Volvía a estar sola.

Se recriminaba a sí misma el abominable sentimiento de efímera libertad que, por escasos segundos, la embargó al conocer su fallecimiento. Había sido un instante, pero se arrepentía: le parecía repugnante y la denigraba como persona. A pesar de avergonzarse, se lo confesó a su vieja dama de compañía, Cliona, con la que no tenía secretos.

—No hay nada de malo en que, por un instante, te hayas sentido aliviada. Todos sabemos que tu tío no era, lo que se dice, un sujeto de costumbres alegres. Ni cariñoso. No lo fue con nadie, en realidad, aunque a ti te quería como si fueras su hija. Era un buen hombre, eso sí, uno de los mejores, pero nunca acabó de entender que tú estás en la flor de la vida. Para ti no ha sido fácil pasar tantos años encerrada en colegios o entre estos muros. No te culpes, niña, la aspiración a ser libre nace con el ser humano.

Mantuvo la compostura durante el entierro, soportó con estoicismo el pésame de amigos y conocidos, se encargó de organizarlo todo, de atender a quienes se quedaron a pasar la noche en la mansión... Fue un modelo de serenidad y fortaleza. Pero cuando todo terminó, se encerró en su cuarto, negándose a ver a nadie.
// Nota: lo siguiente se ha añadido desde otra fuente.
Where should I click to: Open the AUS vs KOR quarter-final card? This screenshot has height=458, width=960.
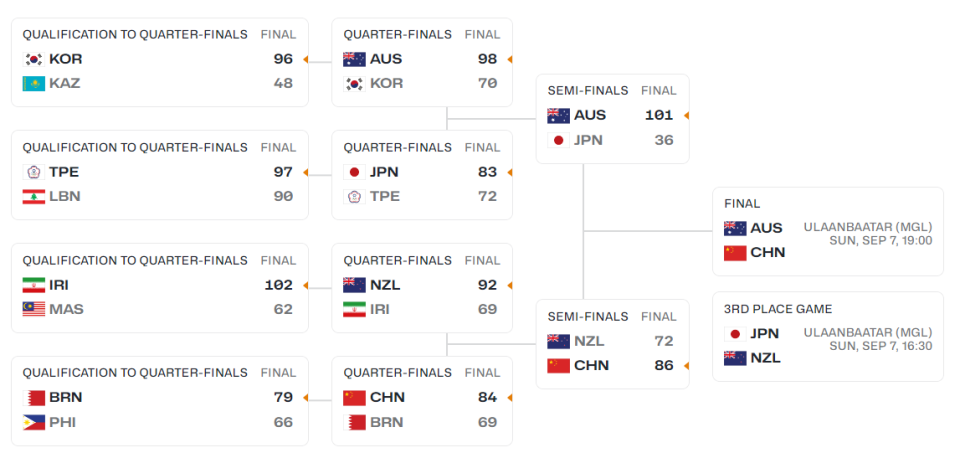click(422, 62)
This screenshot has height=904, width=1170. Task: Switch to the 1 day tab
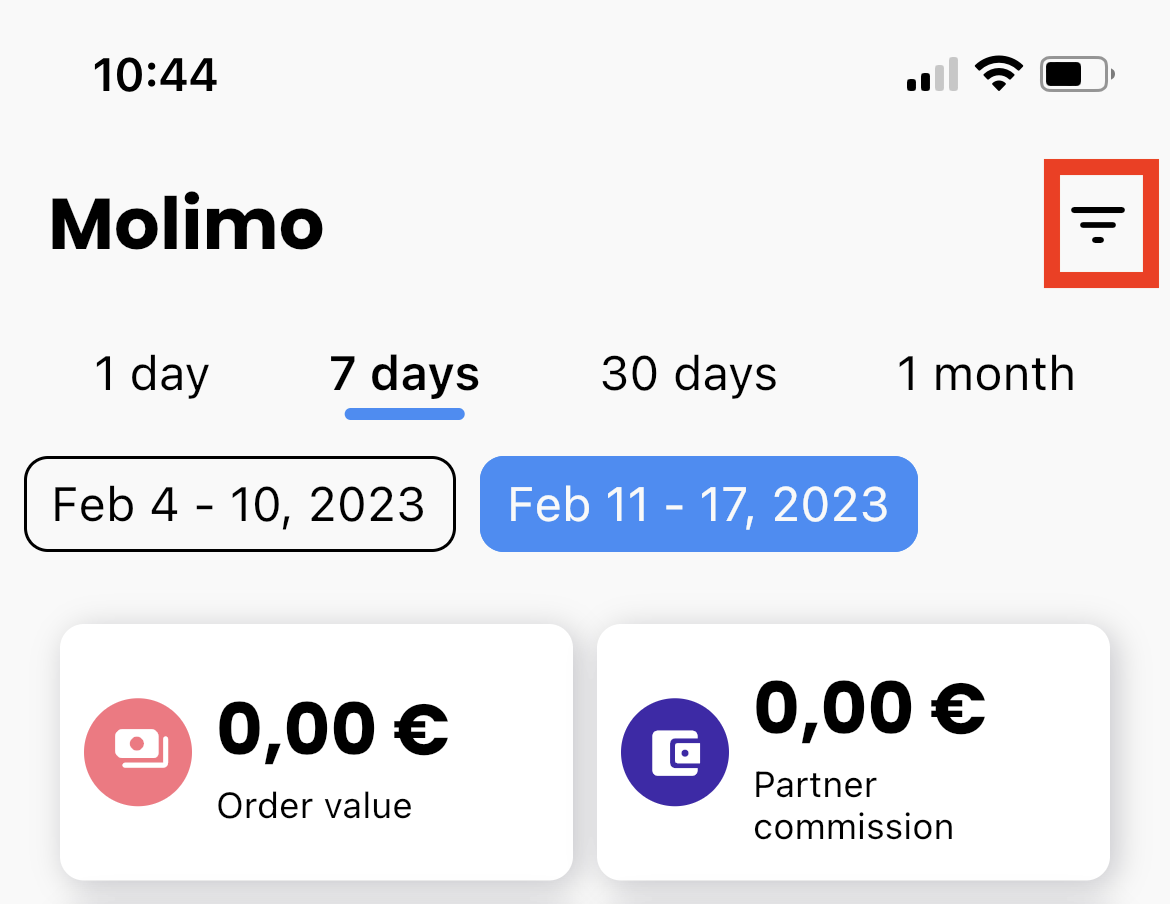click(151, 374)
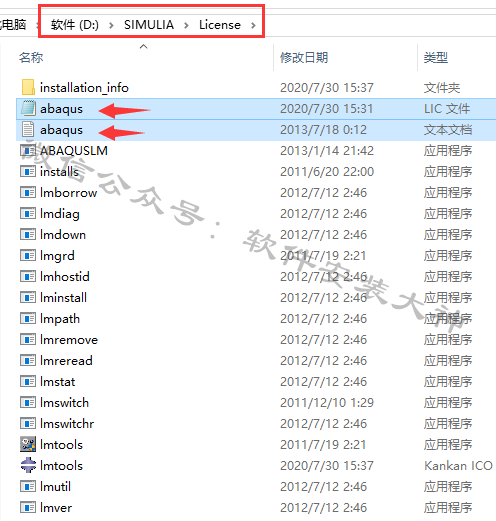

Cliona consiguió que saliera, aunque fuera para deambular por la casa como un alma en pena, sin fuerzas para nada, abrumada de ver los ventanales y los espejos cubiertos de telas negras. Le dolían los ojos de tanto llorar.

Sin embargo, cuando dos días más tarde escuchó de labios del abogado, Cuthbert Angis, las disposiciones dejadas en el testamento, se olvidó del dolor y le sobrevino un arrebato de furia.

—¡Un tutor!

—Su difunto tío deseaba que quedara protegida.

—¿Protegida de qué? Encarcelada de nuevo, diría yo. Y esta puñalada es cosa suya, Angis.

—Yo no…

—Aclaremos las cosas, creo que ya va siendo hora. Yo no soy mi tío. Él llegó a depender casi por completo de usted hasta mi vuelta a casa, sé que en los dos últimos años dejó el control del negocio en sus manos. Control que, no me lo irá a negar, le ha reportado estupendos beneficios, ¿no es cierto? —Sonrió con ironía al ver que enrojecía—. He estudiado las cuentas, de modo que intentar negar sus chanchullos no va a servirle de nada.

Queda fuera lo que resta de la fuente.